_Records supplied_
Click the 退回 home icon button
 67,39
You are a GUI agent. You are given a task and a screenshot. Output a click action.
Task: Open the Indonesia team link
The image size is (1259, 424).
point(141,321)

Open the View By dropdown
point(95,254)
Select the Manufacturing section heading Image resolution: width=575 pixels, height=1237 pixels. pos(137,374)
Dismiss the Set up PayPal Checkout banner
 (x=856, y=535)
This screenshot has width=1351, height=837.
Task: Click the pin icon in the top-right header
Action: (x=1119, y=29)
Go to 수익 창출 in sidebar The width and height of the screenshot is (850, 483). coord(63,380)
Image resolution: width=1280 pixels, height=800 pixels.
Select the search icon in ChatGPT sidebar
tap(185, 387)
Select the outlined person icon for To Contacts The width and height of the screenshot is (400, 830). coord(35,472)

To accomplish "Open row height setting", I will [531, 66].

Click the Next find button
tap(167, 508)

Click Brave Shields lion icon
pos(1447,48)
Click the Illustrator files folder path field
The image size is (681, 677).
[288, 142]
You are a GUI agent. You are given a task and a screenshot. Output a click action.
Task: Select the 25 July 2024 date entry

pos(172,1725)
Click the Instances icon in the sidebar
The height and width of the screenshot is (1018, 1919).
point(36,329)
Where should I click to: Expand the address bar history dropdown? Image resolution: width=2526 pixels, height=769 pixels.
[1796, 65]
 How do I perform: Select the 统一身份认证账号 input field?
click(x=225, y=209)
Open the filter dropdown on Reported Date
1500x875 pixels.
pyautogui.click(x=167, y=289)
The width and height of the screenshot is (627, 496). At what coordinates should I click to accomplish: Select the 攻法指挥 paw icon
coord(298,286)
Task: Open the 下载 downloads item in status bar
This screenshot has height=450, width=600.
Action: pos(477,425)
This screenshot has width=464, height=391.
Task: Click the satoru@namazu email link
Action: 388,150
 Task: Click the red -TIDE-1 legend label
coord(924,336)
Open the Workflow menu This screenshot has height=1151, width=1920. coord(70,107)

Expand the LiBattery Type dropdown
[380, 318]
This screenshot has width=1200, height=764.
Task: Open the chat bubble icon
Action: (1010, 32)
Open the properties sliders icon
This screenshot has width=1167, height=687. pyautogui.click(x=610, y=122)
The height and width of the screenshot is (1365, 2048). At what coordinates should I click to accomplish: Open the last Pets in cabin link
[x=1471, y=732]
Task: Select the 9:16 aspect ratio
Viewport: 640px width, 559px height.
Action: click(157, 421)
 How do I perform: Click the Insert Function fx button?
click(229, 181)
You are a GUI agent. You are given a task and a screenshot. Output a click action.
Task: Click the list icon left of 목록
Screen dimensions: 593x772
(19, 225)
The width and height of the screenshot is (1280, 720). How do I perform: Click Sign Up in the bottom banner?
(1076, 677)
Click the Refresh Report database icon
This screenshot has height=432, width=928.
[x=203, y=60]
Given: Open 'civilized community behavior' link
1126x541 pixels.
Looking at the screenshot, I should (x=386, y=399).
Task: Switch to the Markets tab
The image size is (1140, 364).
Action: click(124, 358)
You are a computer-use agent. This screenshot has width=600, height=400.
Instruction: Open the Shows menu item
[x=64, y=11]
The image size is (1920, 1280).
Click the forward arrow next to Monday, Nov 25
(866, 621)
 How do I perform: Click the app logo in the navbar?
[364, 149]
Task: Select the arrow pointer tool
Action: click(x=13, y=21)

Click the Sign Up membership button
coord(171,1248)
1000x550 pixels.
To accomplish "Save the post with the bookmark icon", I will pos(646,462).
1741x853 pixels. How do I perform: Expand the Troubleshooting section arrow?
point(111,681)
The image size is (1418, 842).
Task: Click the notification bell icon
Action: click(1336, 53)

_Problem_
Retype all of the records above without changing anything.

_Reply to the exercise_
Click the 退回 home icon button
 67,39
You are a GUI agent. You are given a task and a screenshot. Output a click action.
Task: Open the Indonesia team link
The image size is (1259, 424).
point(141,321)

Open the View By dropdown
point(95,254)
Select the Manufacturing section heading Image resolution: width=575 pixels, height=1237 pixels. pos(137,374)
Dismiss the Set up PayPal Checkout banner
 (x=856, y=535)
This screenshot has width=1351, height=837.
Task: Click the pin icon in the top-right header
Action: (x=1119, y=29)
Go to 수익 창출 in sidebar The width and height of the screenshot is (850, 483). coord(63,380)
Image resolution: width=1280 pixels, height=800 pixels.
Select the search icon in ChatGPT sidebar
tap(185, 387)
Select the outlined person icon for To Contacts The width and height of the screenshot is (400, 830). coord(35,472)

To accomplish "Open row height setting", I will [531, 66].

Click the Next find button
tap(167, 508)

Click Brave Shields lion icon
pos(1447,48)
Click the Illustrator files folder path field
The image size is (681, 677).
[288, 142]
You are a GUI agent. You are given a task and a screenshot. Output a click action.
Task: Select the 25 July 2024 date entry

pos(172,1725)
Click the Instances icon in the sidebar
The height and width of the screenshot is (1018, 1919).
point(36,329)
Where should I click to: Expand the address bar history dropdown? Image resolution: width=2526 pixels, height=769 pixels.
[1796, 65]
 How do I perform: Select the 统一身份认证账号 input field?
click(x=225, y=209)
Open the filter dropdown on Reported Date
1500x875 pixels.
pyautogui.click(x=167, y=289)
The width and height of the screenshot is (627, 496). At what coordinates should I click to accomplish: Select the 攻法指挥 paw icon
coord(298,286)
Task: Open the 下载 downloads item in status bar
This screenshot has height=450, width=600.
Action: pos(477,425)
This screenshot has width=464, height=391.
Task: Click the satoru@namazu email link
Action: 388,150
 Task: Click the red -TIDE-1 legend label
coord(924,336)
Open the Workflow menu This screenshot has height=1151, width=1920. coord(70,107)

Expand the LiBattery Type dropdown
[380, 318]
This screenshot has width=1200, height=764.
Task: Open the chat bubble icon
Action: (1010, 32)
Open the properties sliders icon
This screenshot has width=1167, height=687. pyautogui.click(x=610, y=122)
The height and width of the screenshot is (1365, 2048). At what coordinates should I click to accomplish: Open the last Pets in cabin link
[x=1471, y=732]
Task: Select the 9:16 aspect ratio
Viewport: 640px width, 559px height.
Action: click(157, 421)
 How do I perform: Click the Insert Function fx button?
click(229, 181)
You are a GUI agent. You are given a task and a screenshot. Output a click action.
Task: Click the list icon left of 목록
Screen dimensions: 593x772
(19, 225)
The width and height of the screenshot is (1280, 720). How do I perform: Click Sign Up in the bottom banner?
(1076, 677)
Click the Refresh Report database icon
This screenshot has height=432, width=928.
[x=203, y=60]
Given: Open 'civilized community behavior' link
1126x541 pixels.
Looking at the screenshot, I should (x=386, y=399).
Task: Switch to the Markets tab
The image size is (1140, 364).
Action: click(124, 358)
You are a computer-use agent. This screenshot has width=600, height=400.
Instruction: Open the Shows menu item
[x=64, y=11]
The image size is (1920, 1280).
Click the forward arrow next to Monday, Nov 25
(866, 621)
 How do I perform: Click the app logo in the navbar?
[364, 149]
Task: Select the arrow pointer tool
Action: click(x=13, y=21)

Click the Sign Up membership button
coord(171,1248)
1000x550 pixels.
To accomplish "Save the post with the bookmark icon", I will pos(646,462).
1741x853 pixels. How do I perform: Expand the Troubleshooting section arrow?
point(111,681)
The image size is (1418, 842).
Task: Click the notification bell icon
Action: click(1336, 53)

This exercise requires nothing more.